Omitting all images, give the entries that follow again exactly as they read.

##### Data section #####

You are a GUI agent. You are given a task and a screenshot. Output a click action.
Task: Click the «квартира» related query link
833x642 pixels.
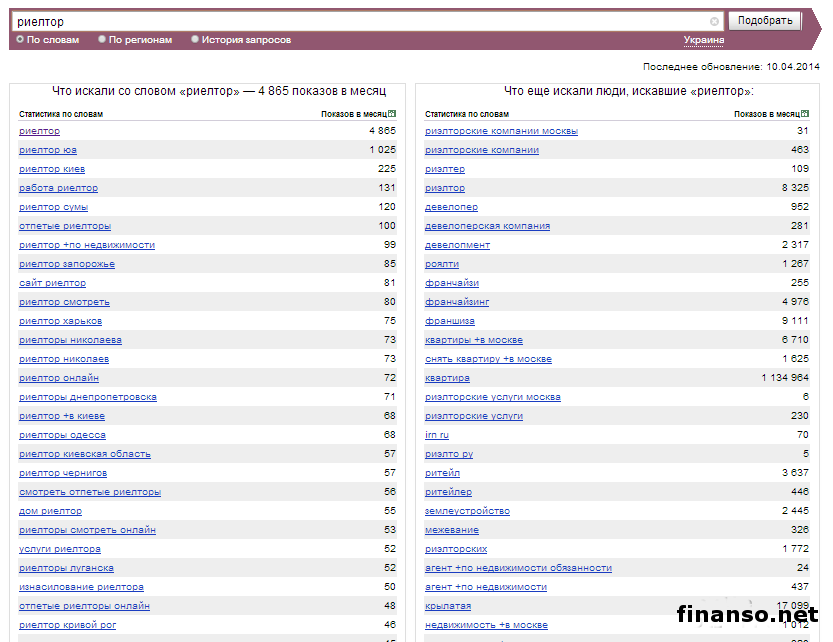(x=447, y=378)
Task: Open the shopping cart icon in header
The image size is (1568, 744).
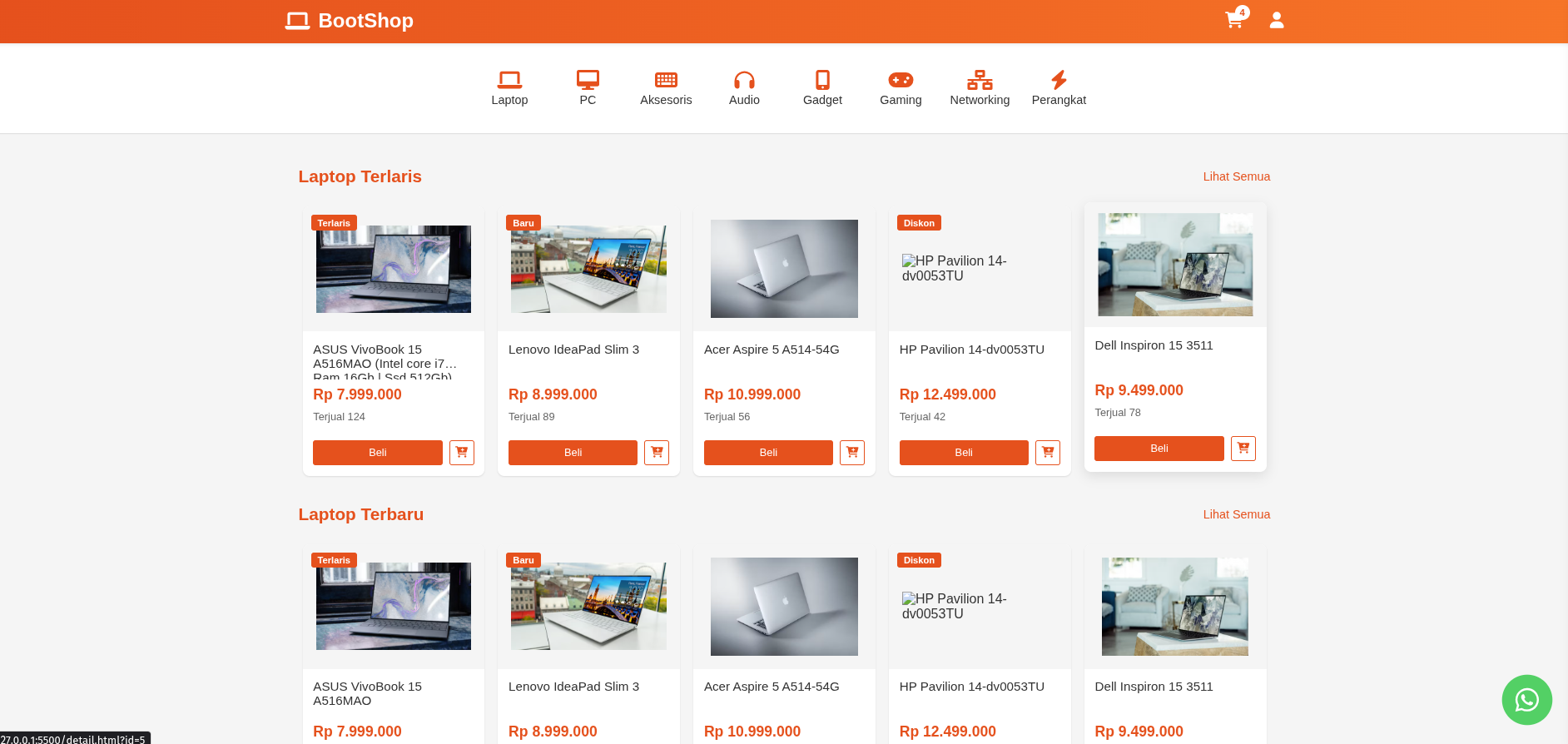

#####

__Your response__.
You are a GUI agent. You are given a task and a screenshot. Output a click action.
Task: Click the «квартира» related query link
833x642 pixels.
(x=447, y=378)
Task: Open the shopping cart icon in header
The image size is (1568, 744).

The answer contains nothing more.